STATED GOAL ▸ Rewrite the listing below, substituting "Window" for every occurrence of "Viewport" and leaving everything else unchanged.

────

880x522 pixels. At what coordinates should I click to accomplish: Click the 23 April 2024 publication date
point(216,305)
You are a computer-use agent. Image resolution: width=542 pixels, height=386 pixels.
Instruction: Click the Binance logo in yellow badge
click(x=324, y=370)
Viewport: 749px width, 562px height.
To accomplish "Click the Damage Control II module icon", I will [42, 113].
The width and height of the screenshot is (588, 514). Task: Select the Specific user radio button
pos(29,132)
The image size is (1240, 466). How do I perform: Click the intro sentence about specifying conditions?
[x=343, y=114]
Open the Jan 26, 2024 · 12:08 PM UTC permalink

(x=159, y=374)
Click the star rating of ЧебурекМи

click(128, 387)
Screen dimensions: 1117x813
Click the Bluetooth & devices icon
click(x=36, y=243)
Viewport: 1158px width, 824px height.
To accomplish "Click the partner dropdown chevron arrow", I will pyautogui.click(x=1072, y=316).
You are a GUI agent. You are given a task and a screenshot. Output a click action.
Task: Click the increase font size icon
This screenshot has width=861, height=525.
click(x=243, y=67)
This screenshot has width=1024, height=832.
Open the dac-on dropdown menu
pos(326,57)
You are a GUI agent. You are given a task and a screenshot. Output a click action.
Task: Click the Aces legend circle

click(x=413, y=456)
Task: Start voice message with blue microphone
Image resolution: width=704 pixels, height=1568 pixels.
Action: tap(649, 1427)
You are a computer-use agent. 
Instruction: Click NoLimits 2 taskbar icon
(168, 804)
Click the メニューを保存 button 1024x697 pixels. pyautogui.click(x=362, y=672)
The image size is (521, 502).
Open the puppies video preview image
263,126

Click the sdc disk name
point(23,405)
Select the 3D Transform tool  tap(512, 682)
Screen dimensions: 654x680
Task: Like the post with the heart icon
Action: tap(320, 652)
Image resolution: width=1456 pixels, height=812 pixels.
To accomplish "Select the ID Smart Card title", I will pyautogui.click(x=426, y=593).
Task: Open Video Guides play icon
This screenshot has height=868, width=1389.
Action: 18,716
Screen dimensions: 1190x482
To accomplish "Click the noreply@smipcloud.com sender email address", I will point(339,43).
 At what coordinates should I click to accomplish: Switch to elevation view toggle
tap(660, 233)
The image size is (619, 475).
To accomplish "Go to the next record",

────

ANSWER BELOW ▸
880x522 pixels. At what coordinates should I click to accomplish: Click the 23 April 2024 publication date
point(216,305)
You are a computer-use agent. Image resolution: width=542 pixels, height=386 pixels.
Instruction: Click the Binance logo in yellow badge
click(x=324, y=370)
Window: 749px width, 562px height.
To accomplish "Click the Damage Control II module icon", I will [42, 113].
The width and height of the screenshot is (588, 514). Task: Select the Specific user radio button
pos(29,132)
The image size is (1240, 466). How do I perform: Click the intro sentence about specifying conditions?
[x=343, y=114]
Open the Jan 26, 2024 · 12:08 PM UTC permalink

(x=159, y=374)
Click the star rating of ЧебурекМи

click(128, 387)
Screen dimensions: 1117x813
Click the Bluetooth & devices icon
click(x=36, y=243)
Window: 1158px width, 824px height.
To accomplish "Click the partner dropdown chevron arrow", I will pyautogui.click(x=1072, y=316).
You are a GUI agent. You are given a task and a screenshot. Output a click action.
Task: Click the increase font size icon
This screenshot has width=861, height=525.
click(x=243, y=67)
This screenshot has width=1024, height=832.
Open the dac-on dropdown menu
pos(326,57)
You are a GUI agent. You are given a task and a screenshot. Output a click action.
Task: Click the Aces legend circle

click(x=413, y=456)
Task: Start voice message with blue microphone
Image resolution: width=704 pixels, height=1568 pixels.
Action: tap(649, 1427)
You are a computer-use agent. 
Instruction: Click NoLimits 2 taskbar icon
(168, 804)
Click the メニューを保存 button 1024x697 pixels. pyautogui.click(x=362, y=672)
The image size is (521, 502).
Open the puppies video preview image
263,126

Click the sdc disk name
point(23,405)
Select the 3D Transform tool  tap(512, 682)
Screen dimensions: 654x680
Task: Like the post with the heart icon
Action: tap(320, 652)
Image resolution: width=1456 pixels, height=812 pixels.
To accomplish "Select the ID Smart Card title", I will pyautogui.click(x=426, y=593).
Task: Open Video Guides play icon
This screenshot has height=868, width=1389.
Action: 18,716
Screen dimensions: 1190x482
To accomplish "Click the noreply@smipcloud.com sender email address", I will point(339,43).
 At what coordinates should I click to accomplish: Switch to elevation view toggle
tap(660, 233)
The image size is (619, 475).
To accomplish "Go to the next record",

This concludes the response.